Any illness or disability that prevents you from working brings its own challenges but worrying about money can really ramp up the pressure.
You may be entitled to a range of benefits and payments, but there’s also a number of other ways to relieve the financial strain. We’ve put together some strategies for regaining control, including creating a passive income to finding ways to cut costs.
Passive income is money you receive without having to physically work for it. When you’re unable to work, it can bring financial freedom – particularly if you don’t have any debt.
“The most common sources of passive income are investments in property, or in shares or managed funds that provide dividends and income distributions,” says Jodie Howes, a Senior Financial Adviser. “In an ideal situation, you’ll have enough income to cover all your essential outgoings with a bit extra for the things you enjoy.”
A professional financial adviser can help you to structure your portfolio to focus on generating passive income. “An adviser will also take your individual needs and preferences into account, such as your tolerance to risk,” says Jodie.
If a disability is preventing you from working, you may be eligible for payments such as a mobility allowance or a disability-support pension; Centrelink is the best source of advice if you’re looking to understand the relevant benefits and your eligibility.
However, it’s important to note that many government allowances take the value of your assets into account. “Some people find they’re not eligible because they’re what’s known as ‘asset rich, income poor’,” explains Jodie. “A financial adviser can help you structure your investments so you don’t miss out unnecessarily.”
When your income is reduced, you may need to cut back on your spending.
“Many of us are unaware of our discretionary spending,” says Jodie. “A detailed budget is an important first step.”
She recommends separating essentials like food, rent/mortgage and utilities from discretionary spending – the things we need rather than want.
“When you have it all written down it’s easy to see ways to trim costs.”
The government’s free Moneysmart budget planner can help you to set up a realistic budget and stay on track.
Once you’ve reduced your non-essential costs, you can then look at ways to cut back on essential spending.
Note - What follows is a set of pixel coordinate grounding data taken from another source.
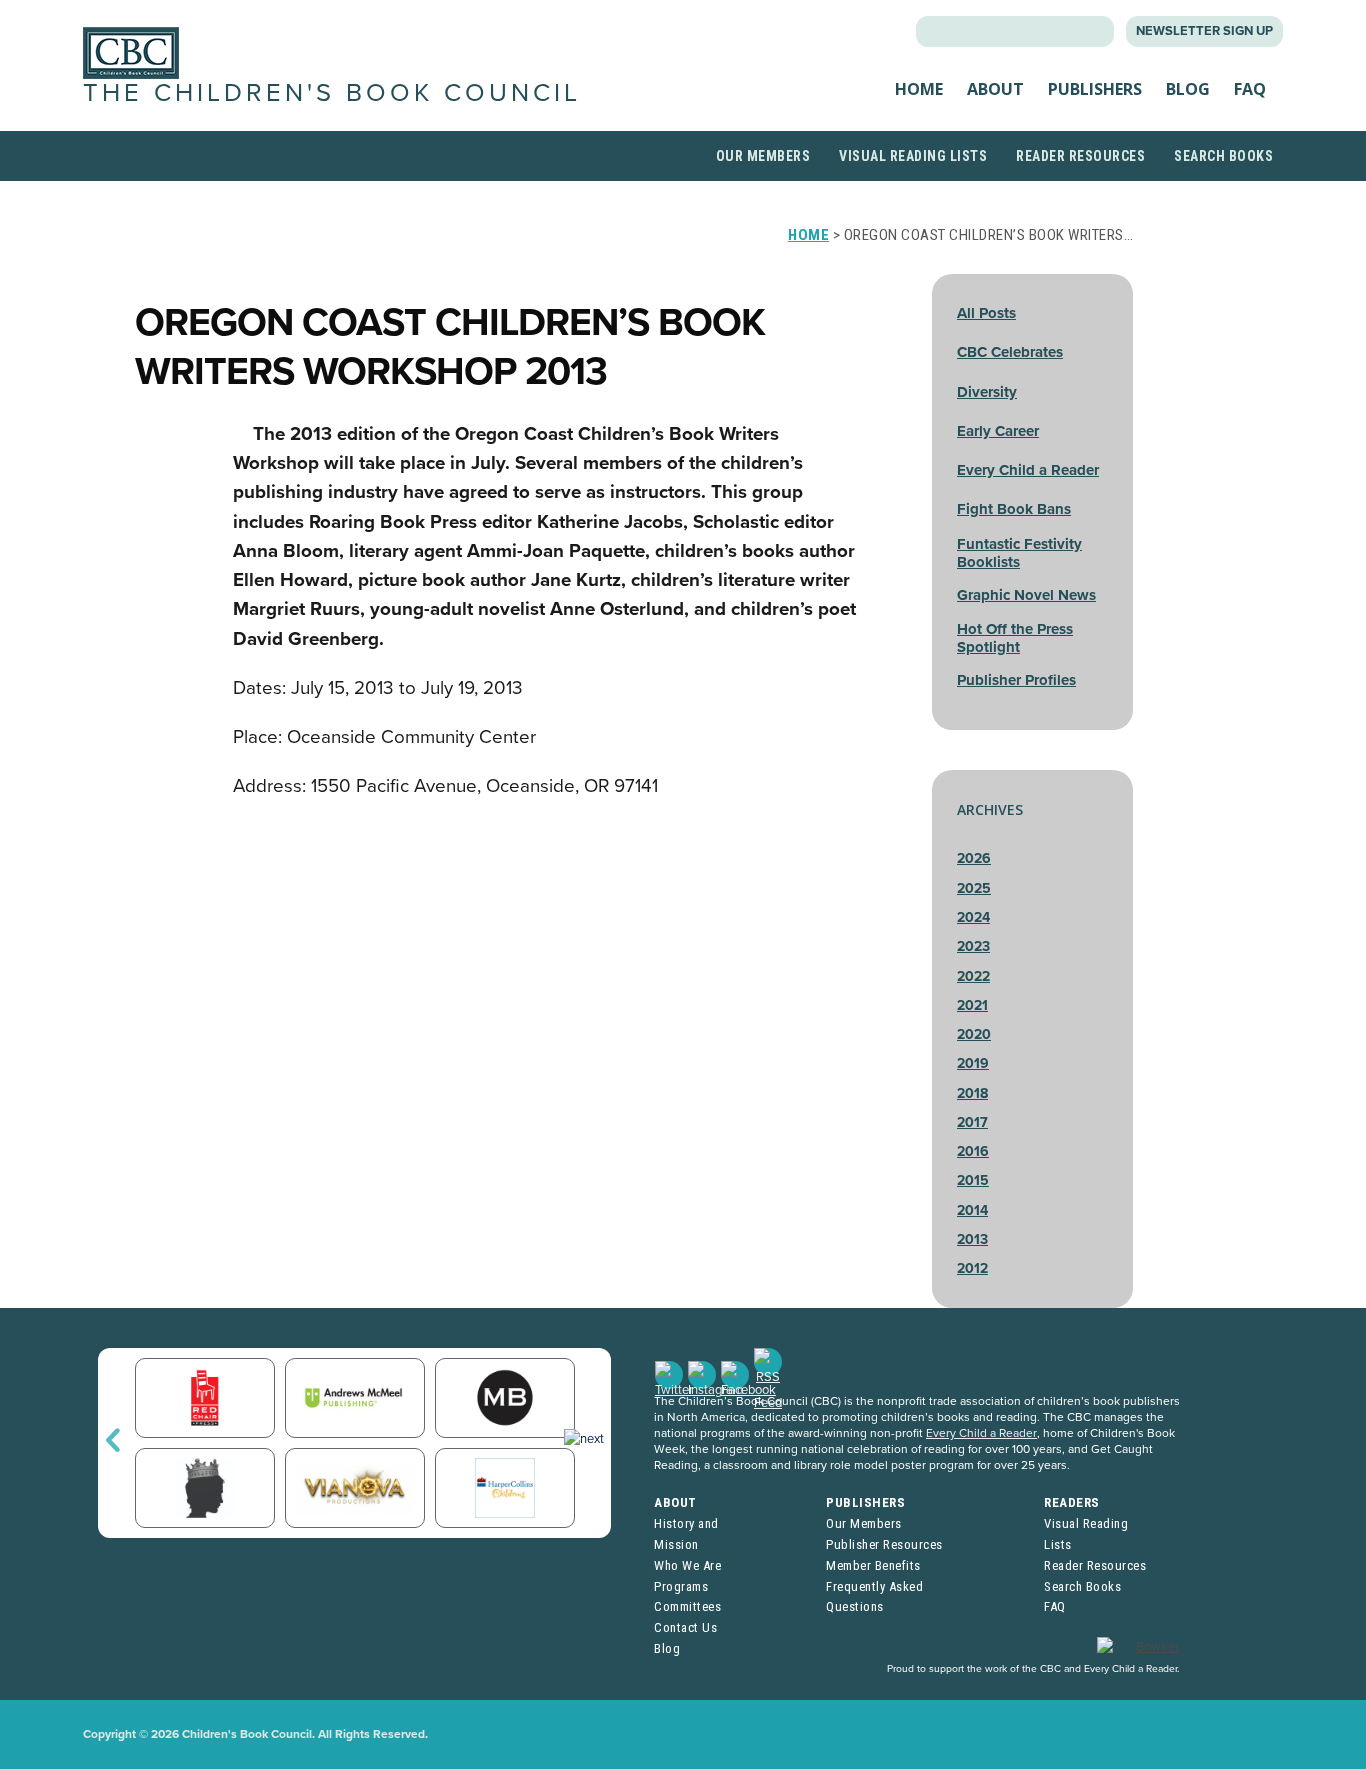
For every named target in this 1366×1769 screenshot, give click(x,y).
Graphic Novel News (1026, 595)
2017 (972, 1122)
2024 (973, 917)
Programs (681, 1586)
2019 (973, 1063)
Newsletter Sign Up (1204, 31)
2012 (972, 1268)
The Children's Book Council (332, 93)
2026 (974, 858)
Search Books (1223, 156)
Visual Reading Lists (913, 156)
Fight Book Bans (1014, 509)
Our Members (763, 156)
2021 (972, 1005)
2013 (972, 1239)
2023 (973, 946)
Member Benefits (873, 1565)
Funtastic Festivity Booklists (1019, 553)
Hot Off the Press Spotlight (1015, 638)
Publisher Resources (884, 1544)
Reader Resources (1080, 156)
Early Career (998, 431)
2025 (974, 888)
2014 (972, 1210)
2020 (974, 1034)
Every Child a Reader (1028, 470)
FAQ (1250, 89)
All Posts (986, 313)
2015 (973, 1180)
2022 (973, 976)
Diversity (987, 392)
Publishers (1095, 89)
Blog (1188, 89)
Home (919, 89)
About (995, 89)
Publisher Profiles (1016, 680)
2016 (973, 1151)
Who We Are (687, 1565)
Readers (1072, 1502)
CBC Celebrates (1010, 352)
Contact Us (685, 1627)
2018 (972, 1093)
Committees (687, 1606)
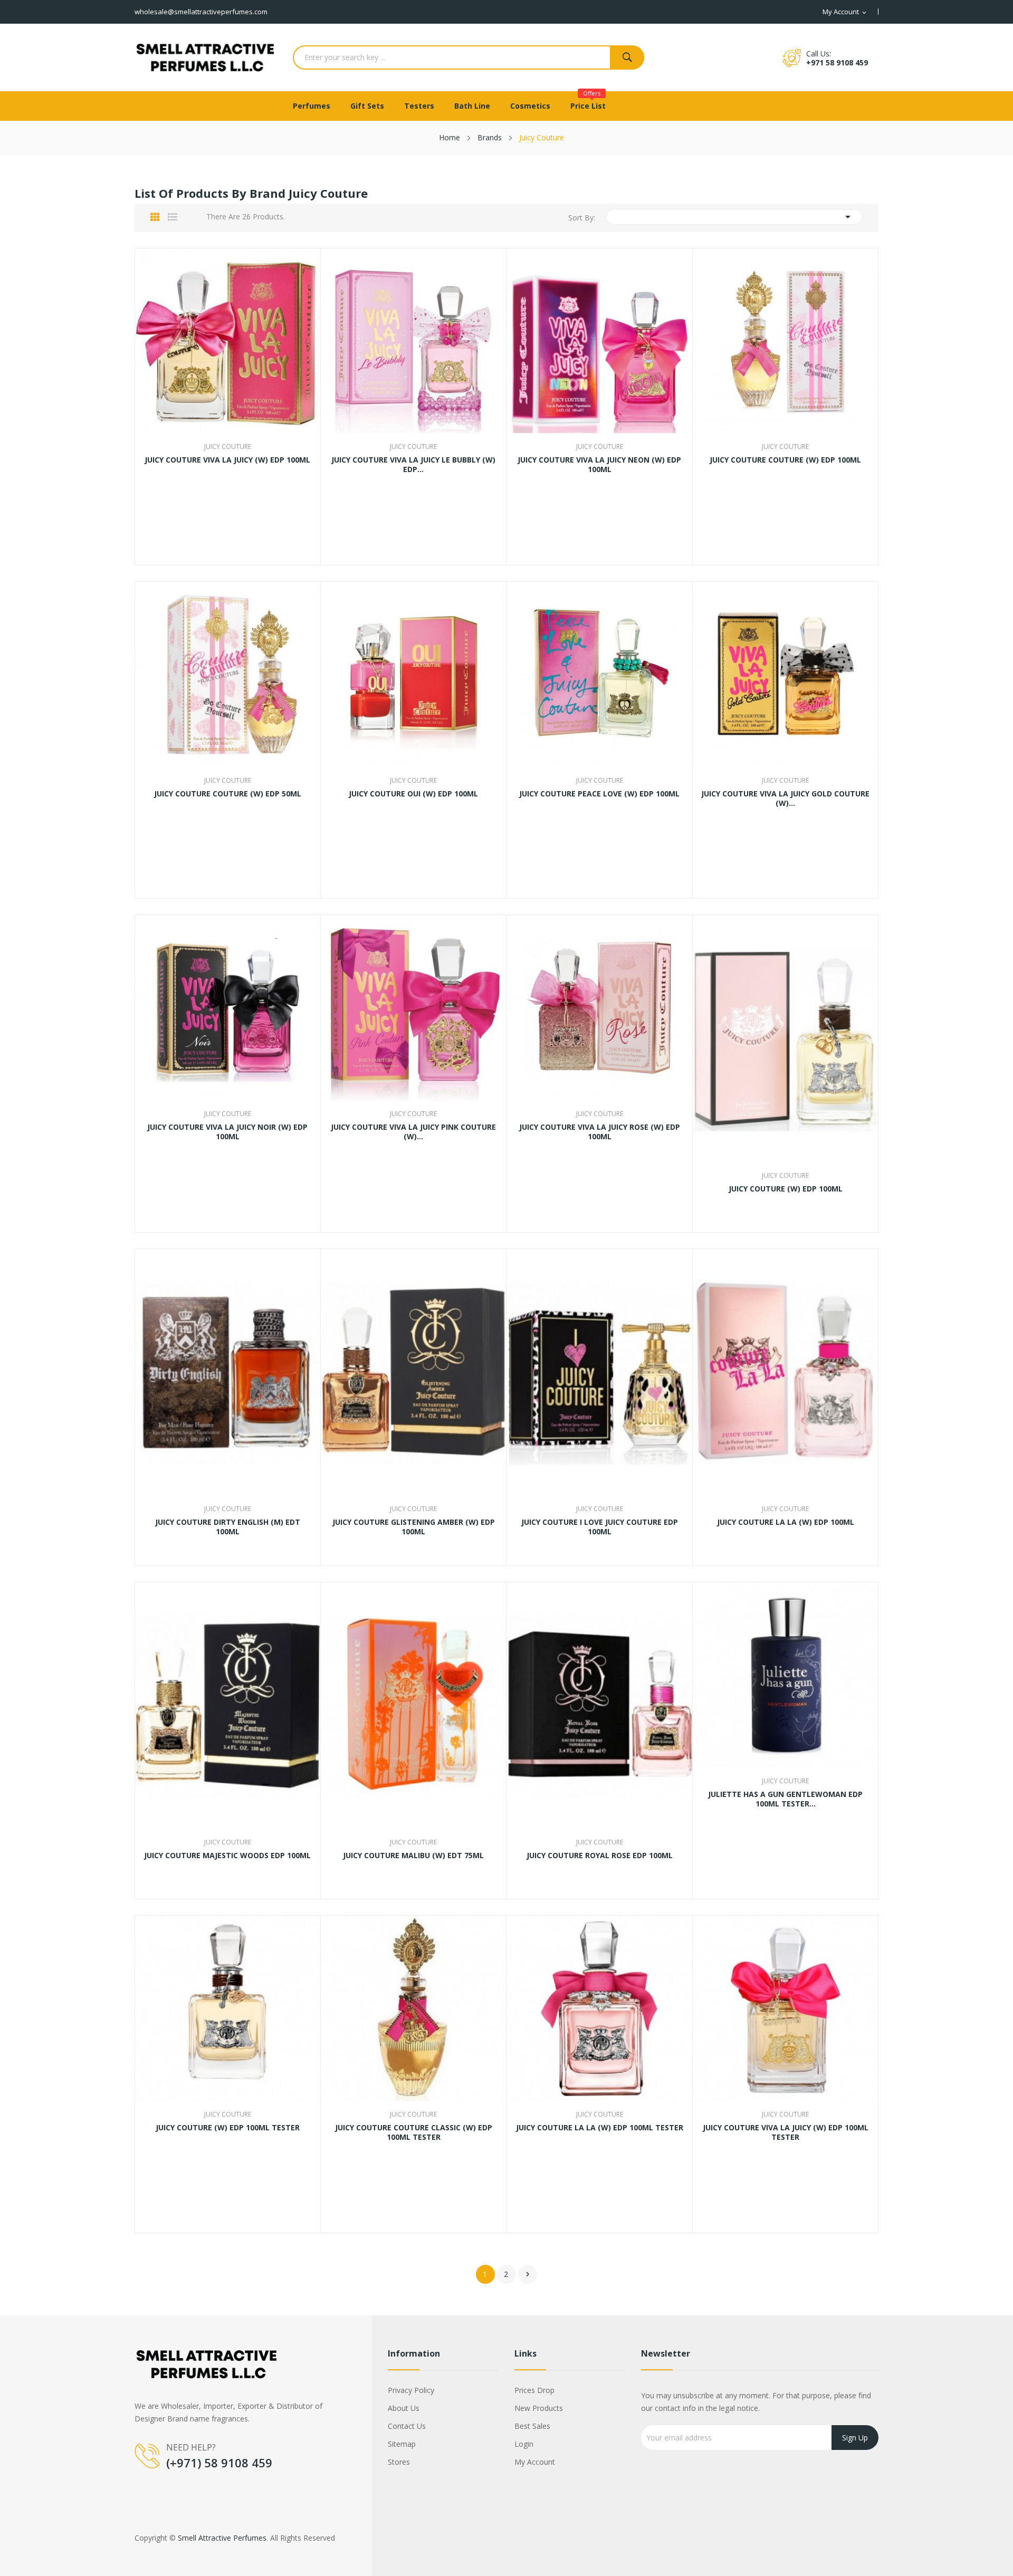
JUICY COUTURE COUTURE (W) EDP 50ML (227, 794)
“It’s a good idea to compare service providers,” says Jodie. “There are a lot of companies offering different prices and deals on things like energy, phone and the internet. If you haven’t checked for a while you might be surprised by how much you can save.”
It could also pay to review your insurances. “You may find you have levels of cover, or even whole policies, you no longer need,” Jodie explains.
If you have large number of medical expenses, you may also be eligible for government subsidies that reduce your costs.
Medicare Safety Nets can help by lowering your out-of-pocket costs for out-of-hospital services such as scans, tests and visits to doctors and specialists, while the Pharmaceutical Benefits Scheme (PBS) Safety Net allows you to save on PBS medication. In both instances, you’ll pay less (or receive higher rebates) once you’ve exceeded a specified threshold of expenses within a year.
Sometimes, being unable to work can leave you struggling in the short term. If you’re finding it difficult to pay your bills or mortgage, contact your bank, utilities companies and other service providers to ask about their financial-hardship options.
“If you have a mortgage, your lender might be prepared to offer temporary relief,” says Jodie. “Contact them as soon as you realise you’ll have trouble keeping up with your repayments and they might be willing to put them on hold for a few months. Alternatively, if you’re paying off both principal and interest, you might be able to switch to interest only for a while.”
Even if you can cover your day-to-day expenses, the thought that you might have to deal with an unexpected financial emergency – for example, emergency home repairs – can be stressful. Creating an emergency fund is one way to deal with this but, if you have an investment portfolio, you may also choose to restructure it to increase your liquidity.
If you need fast cash, having all your money tied up in property investments is less than ideal – it can take a while to sell a property and, if you’re in a hurry, you could be forced to accept an unrealistically low price. One option, therefore, is to put your property on the market before you need the money, so you have time to wait for a good price. You can then invest some or all of your proceeds in more liquid assets, such as shares, which can be quickly converted into cash.
Again, a financial adviser can help you weigh up the pros and cons of restructuring your portfolio in this way.
Worrying about money can make a difficult situation seem even worse. Creating a clear picture of your position and a plan for the future could help to relieve the pressure – and you don’t have to do that alone.
Whether it’s building a budget with a family member or getting professional financial advice, the right help at the right time can make it easier for you to manage your finances, reduce the pressure and assist you to stay comfortably in control.